# E39 - 2002 M5 Technology Descriptions



## javaruke (Nov 16, 2004)

Just joined bimmerfest...this is a great community!

I recently purchased a 2002 M5 Carbon Black on Black. I love the car and am intrigued by all of the advanced technology. I read the owner's manual cover to cover and it only describes the usage aspects of the equipment. For example how to turn lights on/off/auto vs. why do they move up/down when I turn them on and why do 50% of cars think I have my highbeams on. Another would be how to start the car vs. the technology around the engine design that allows it to achieve such high hp. 

I really want to read more in-depth descriptions of the technology advances on this car. I imagine it would be something a sales brochure would have from that model year, or perhaps there is another source.

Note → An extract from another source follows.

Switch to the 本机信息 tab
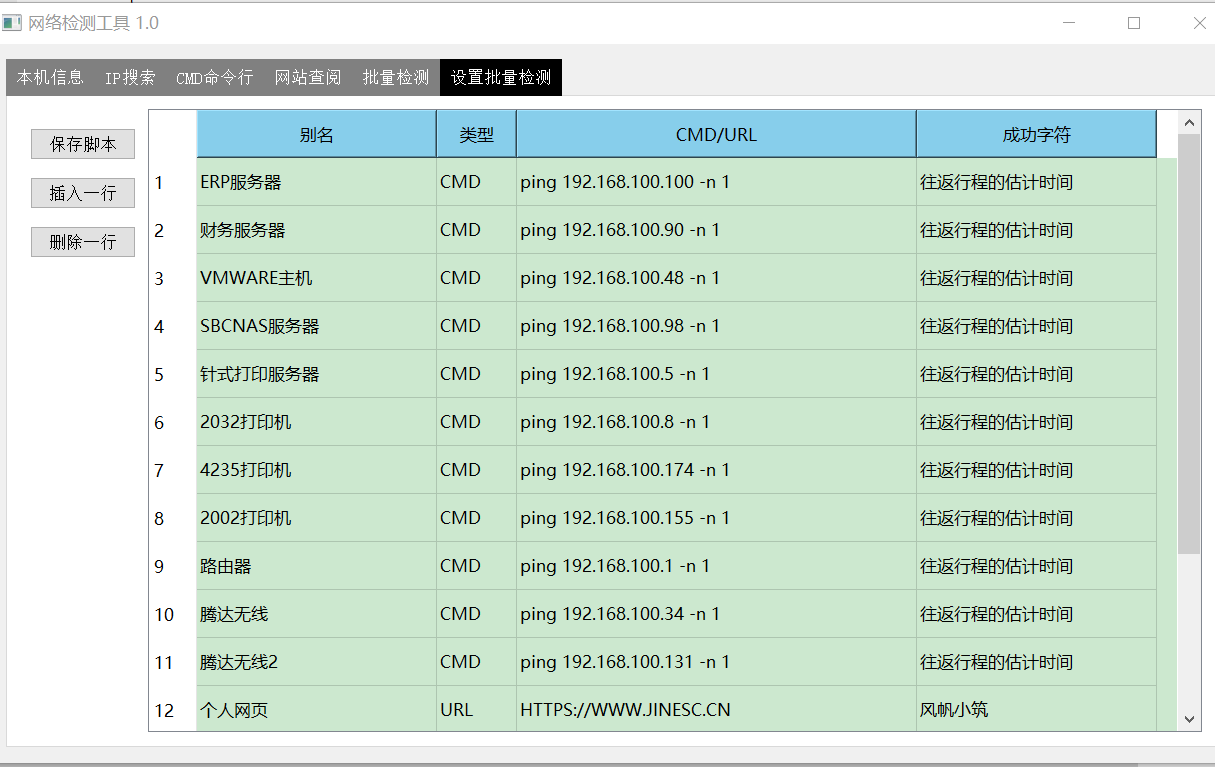1215x767 pixels. [50, 78]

Aside from reading through every bimmerfest post specific to different features, can someone recommend a source of this type of information for my car/model year?

Thanks in advance.


----------



## KevinM (May 2, 2003)

javaruke said:


> Just joined bimmerfest...this is a great community!
> 
> I recently purchased a 2002 M5 Carbon Black on Black. I love the car and am intrigued by all of the advanced technology. I read the owner's manual cover to cover and it only describes the usage aspects of the equipment. For example how to turn lights on/off/auto vs. why do they move up/down when I turn them on and why do 50% of cars think I have my highbeams on. Another would be how to start the car vs. the technology around the engine design that allows it to achieve such high hp.
> 
> Thanks in advance.


Welcome!

1. To turn the auto-headlight feature on, just move the headlight switch to the left of the off position; there should be a small icon there with an "A". 
2. When the self-leveling xenon lights are first turned on, they sometimes appear to go "up and down" on the garage wall (or wherever you may be) as they self adjust.
3. Xenons are bright; even with the self-adjusting feature, other cars may think you have your brights on, especially on hills. However, in my experience, this occurs less than 10% of the time - make sure you don't have your brights on!
4. Check out www.m5board.com

Regards,
Kevin


----------